The Space Telescope Science Institute (STScI) in Baltimore, Md. produced a composite image of Arp 147, a pair of interacting galaxies located about 430 million light years from Earth. In this picture, X-rays from the NASA’s Chandra X-ray Observatory are in pink, and optical data from the Hubble Space Telescope are red, green, and blue:

© X-ray: NASA/CXC/MIT/S.Rappaport et al, Optical: NASA/STScI

Arp 147 contains the remnant of a spiral galaxy (right) that collided with the elliptical galaxy on the left. This collision has produced an expanding wave of star formation that shows up as a blue ring containing a great number of massive young stars. These stars race through their evolution in a few million years or less and explode as supernovas, leaving behind neutron stars and black holes.
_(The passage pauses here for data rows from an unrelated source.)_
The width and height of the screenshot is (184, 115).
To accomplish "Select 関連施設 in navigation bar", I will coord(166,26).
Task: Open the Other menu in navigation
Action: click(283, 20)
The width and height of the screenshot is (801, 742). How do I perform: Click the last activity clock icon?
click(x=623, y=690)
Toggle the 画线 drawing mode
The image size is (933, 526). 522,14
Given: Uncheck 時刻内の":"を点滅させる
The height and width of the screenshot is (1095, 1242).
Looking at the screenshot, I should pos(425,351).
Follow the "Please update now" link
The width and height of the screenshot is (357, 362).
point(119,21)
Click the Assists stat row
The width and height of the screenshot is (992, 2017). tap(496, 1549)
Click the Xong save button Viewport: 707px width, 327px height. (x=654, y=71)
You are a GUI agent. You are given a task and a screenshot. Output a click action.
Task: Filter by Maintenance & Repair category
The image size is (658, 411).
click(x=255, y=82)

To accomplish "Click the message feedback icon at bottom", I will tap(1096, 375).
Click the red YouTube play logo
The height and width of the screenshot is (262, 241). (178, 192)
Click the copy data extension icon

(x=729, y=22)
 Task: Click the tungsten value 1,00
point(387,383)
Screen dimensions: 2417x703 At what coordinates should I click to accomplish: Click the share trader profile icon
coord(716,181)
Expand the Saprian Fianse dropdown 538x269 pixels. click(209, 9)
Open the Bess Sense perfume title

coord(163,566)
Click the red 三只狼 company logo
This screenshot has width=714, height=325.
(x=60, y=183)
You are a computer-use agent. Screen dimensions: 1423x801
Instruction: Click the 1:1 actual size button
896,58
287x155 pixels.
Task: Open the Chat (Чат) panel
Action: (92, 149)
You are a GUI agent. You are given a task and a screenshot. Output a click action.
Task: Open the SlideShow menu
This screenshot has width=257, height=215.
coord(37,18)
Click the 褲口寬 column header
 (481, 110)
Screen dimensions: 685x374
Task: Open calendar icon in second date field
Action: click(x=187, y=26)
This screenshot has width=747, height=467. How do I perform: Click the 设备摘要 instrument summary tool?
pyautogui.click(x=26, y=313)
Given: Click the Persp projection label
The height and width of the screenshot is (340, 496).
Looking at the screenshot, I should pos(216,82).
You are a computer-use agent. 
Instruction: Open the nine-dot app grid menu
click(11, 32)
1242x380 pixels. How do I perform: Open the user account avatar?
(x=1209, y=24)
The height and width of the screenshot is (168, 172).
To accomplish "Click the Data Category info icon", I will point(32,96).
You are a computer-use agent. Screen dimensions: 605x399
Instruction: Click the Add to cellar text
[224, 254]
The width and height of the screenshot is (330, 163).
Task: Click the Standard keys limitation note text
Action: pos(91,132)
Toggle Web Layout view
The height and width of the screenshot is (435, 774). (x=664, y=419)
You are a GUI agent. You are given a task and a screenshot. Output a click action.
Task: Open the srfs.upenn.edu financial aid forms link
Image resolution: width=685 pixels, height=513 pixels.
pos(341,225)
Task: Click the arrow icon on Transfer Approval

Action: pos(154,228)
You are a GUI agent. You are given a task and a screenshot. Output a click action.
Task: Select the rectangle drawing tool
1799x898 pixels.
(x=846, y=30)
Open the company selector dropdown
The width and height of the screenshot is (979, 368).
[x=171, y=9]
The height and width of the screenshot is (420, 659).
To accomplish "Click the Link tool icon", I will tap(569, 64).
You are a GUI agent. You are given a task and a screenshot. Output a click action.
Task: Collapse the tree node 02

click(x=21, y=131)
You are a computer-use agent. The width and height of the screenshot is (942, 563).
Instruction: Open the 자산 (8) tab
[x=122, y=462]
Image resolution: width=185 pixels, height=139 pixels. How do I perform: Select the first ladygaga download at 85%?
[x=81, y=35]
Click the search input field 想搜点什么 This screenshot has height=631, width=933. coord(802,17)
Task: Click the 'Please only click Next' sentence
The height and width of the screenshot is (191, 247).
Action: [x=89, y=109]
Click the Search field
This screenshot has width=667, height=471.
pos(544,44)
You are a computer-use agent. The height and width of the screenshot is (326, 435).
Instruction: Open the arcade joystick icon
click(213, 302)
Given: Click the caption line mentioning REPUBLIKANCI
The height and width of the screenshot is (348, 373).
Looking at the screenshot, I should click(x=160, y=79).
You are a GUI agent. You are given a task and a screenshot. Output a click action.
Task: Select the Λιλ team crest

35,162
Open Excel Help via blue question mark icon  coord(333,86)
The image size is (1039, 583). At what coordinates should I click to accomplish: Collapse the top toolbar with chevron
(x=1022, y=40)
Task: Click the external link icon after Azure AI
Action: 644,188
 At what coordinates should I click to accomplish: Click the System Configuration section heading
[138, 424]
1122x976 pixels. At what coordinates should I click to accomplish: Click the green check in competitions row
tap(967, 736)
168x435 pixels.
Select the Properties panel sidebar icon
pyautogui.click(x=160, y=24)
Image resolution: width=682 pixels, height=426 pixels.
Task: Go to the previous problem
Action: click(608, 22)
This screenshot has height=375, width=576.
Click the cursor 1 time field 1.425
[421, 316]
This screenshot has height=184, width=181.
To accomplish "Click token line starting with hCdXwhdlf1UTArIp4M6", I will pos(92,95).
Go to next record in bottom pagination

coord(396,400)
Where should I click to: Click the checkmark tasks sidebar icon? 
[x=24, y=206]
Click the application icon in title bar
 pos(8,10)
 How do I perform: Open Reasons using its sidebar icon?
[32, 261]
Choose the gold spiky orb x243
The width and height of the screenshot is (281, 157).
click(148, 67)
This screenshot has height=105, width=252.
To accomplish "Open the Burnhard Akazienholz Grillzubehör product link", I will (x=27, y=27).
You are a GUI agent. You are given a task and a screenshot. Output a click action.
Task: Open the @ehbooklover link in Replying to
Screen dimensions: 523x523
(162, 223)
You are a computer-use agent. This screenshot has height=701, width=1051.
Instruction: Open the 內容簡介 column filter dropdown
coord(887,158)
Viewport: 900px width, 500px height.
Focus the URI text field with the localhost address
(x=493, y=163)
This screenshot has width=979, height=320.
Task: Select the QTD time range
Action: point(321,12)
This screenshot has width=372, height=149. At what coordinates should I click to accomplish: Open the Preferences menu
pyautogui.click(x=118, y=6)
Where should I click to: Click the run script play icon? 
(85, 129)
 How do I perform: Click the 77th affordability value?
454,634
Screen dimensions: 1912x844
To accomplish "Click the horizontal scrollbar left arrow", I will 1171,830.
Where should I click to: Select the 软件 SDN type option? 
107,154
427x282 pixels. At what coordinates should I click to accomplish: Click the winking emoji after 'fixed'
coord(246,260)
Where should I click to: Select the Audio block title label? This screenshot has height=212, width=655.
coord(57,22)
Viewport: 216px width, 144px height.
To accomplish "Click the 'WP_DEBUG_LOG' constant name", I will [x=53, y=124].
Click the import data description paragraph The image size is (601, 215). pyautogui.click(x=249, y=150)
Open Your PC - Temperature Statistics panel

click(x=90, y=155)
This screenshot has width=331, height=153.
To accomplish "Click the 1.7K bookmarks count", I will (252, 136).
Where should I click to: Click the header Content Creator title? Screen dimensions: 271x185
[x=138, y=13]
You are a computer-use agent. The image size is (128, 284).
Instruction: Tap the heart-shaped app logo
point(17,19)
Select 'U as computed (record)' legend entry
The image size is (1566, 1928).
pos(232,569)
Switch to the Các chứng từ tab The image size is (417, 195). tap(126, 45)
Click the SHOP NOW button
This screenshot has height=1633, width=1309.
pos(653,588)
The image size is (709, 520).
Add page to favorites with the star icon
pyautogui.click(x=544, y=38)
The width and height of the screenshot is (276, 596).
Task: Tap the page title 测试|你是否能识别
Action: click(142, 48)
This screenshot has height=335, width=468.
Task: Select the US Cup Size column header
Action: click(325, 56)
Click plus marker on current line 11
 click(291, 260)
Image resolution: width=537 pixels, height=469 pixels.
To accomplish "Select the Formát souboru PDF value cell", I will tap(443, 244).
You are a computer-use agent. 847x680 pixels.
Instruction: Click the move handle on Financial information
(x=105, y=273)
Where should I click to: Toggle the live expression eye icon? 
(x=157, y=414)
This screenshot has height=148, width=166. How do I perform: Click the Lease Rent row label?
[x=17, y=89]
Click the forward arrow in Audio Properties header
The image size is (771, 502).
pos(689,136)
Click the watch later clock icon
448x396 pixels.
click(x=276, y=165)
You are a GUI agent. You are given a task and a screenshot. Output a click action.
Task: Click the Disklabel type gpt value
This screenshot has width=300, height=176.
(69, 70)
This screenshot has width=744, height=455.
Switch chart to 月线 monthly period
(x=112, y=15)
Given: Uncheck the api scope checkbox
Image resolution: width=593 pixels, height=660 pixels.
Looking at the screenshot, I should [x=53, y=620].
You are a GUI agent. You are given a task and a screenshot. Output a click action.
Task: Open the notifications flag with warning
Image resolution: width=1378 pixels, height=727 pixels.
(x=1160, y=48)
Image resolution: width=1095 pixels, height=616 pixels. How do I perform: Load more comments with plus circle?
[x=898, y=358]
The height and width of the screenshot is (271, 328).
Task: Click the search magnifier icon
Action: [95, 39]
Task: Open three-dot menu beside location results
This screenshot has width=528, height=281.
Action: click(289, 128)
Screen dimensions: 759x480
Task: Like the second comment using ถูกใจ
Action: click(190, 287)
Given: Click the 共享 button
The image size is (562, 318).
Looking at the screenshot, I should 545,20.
A fraction of the neutron stars and black holes will have companion stars, and may become bright X-ray sources as they pull in matter from their companions. The nine X-ray sources scattered around the ring in Arp 147 are so bright that they must be black holes, with masses that are likely ten to twenty times that of the Sun.

© Credit: X-ray: NASA/CXC/MIT/S.Rappaport et al, Optical: NASA/STScI

The X-ray picture reveals a few more things: another X-ray source is visible in the nucleus of the red galaxy on the left, as well as other objects unrelated to Arp 147. The X-ray source my be powered by a poorly-fed supermassive black hole; the other objects are a foreground star in the lower left of the image and a background quasar as the pink source above and to the left of the red galaxy.

The rate of star formation in the ring has been estimated thanks to Infrared observations with NASA’s Spitzer Space Telescope and ultraviolet observations with NASA’s Galaxy Evolution Explorer (GALEX): according to the authors, the most intense star formation may have ended some 15 million years ago.